18 juli 2018
ABRS – Overgangsrecht en NMR
Appellant heeft een aanvraag om tegemoetkoming in de planschade ingediend als gevolg van de planologische wijziging waarin zijn agrarische percelen een natuurbestemming hebben verkregen. Op het perceel is een stal aanwezig die onder het overgangsrecht valt. De Afdeling oordeelt dat de mogelijkheden ingevolge de overgangsbepalingen bij een bestemmingsplan buiten beschouwing dienen te worden gelaten bij een planologische vergelijking en een waardebepaling van het object. Dit geldt ook in de oude planologische situatie.

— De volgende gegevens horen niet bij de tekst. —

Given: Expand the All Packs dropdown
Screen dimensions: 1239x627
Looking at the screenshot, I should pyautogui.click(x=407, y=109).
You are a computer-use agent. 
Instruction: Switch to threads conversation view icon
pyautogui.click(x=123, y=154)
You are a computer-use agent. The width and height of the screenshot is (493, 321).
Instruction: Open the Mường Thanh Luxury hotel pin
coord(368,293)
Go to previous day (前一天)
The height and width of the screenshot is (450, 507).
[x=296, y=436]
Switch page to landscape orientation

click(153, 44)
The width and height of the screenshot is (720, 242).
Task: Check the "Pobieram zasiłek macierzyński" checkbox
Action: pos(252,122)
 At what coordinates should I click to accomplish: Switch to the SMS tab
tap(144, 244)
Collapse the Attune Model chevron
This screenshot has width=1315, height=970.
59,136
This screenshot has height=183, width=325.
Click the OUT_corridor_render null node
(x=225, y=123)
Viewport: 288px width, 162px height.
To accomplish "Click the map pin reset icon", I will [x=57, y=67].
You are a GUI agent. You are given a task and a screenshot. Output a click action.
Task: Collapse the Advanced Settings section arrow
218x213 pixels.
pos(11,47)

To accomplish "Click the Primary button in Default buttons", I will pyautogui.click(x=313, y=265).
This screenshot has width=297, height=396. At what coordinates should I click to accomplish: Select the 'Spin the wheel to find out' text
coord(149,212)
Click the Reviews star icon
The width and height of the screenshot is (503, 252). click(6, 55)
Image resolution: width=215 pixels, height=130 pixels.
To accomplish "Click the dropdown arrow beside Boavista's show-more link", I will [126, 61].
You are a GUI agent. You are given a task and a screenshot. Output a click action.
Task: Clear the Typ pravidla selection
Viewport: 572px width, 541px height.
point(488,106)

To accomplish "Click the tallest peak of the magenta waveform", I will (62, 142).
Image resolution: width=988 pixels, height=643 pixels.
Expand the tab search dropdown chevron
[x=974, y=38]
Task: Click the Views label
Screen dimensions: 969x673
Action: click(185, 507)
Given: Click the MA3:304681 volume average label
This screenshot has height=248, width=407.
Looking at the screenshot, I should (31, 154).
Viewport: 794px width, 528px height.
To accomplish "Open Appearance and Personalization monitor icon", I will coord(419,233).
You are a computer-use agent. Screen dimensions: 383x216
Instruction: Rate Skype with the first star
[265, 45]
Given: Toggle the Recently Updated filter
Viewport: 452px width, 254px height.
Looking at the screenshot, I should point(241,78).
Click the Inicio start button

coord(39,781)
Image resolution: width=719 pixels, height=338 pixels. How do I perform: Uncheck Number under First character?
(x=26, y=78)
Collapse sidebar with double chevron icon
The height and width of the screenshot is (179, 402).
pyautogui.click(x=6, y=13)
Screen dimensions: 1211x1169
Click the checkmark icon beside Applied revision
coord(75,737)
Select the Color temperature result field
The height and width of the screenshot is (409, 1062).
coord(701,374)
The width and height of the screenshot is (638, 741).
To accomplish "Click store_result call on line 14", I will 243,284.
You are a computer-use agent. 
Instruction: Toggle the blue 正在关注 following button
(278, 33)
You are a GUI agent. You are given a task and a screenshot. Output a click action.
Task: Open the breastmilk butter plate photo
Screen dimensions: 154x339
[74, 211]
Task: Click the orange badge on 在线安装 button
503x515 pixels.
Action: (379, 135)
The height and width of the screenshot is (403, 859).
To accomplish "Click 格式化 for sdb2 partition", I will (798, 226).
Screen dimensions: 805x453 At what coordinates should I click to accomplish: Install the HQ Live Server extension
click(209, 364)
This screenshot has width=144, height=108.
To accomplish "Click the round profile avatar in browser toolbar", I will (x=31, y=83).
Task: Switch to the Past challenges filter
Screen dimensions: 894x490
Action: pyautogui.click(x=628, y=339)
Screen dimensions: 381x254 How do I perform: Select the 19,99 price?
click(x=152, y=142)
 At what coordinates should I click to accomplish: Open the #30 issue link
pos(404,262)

Het normaal maatschappelijk risico is bepaald op een korting van 50%. Voor de motivering van de hoogte van deze korting is slechts verwezen naar de conclusie dat de planologische ontwikkeling in de lijn van de verwachtingen lag. De Afdeling concludeert dat de korting van 50% neer komt op het hanteren van een drempel van iets meer dan 17% van de waarde van het perceel op de peildatum voor de planologische wijziging. Een dergelijke drempel is volgens de Afdeling zeer hoog voor een geval van directe planschade, mede gelet op de omstandigheid dat de wetgever voor directe planschade geen forfaitaire drempel heeft gesteld. De Afdeling draagt het college op het gebrek in het besluit te herstellen. Daarbij merkt de Afdeling op dat van belang is dat de te verrichten heroverweging van de omvang van het normaal maatschappelijk risico dient te leiden tot een aanmerkelijke verlaging van het gedeelte van de directe planschade dat voor rekening van aanvrager dient te blijven.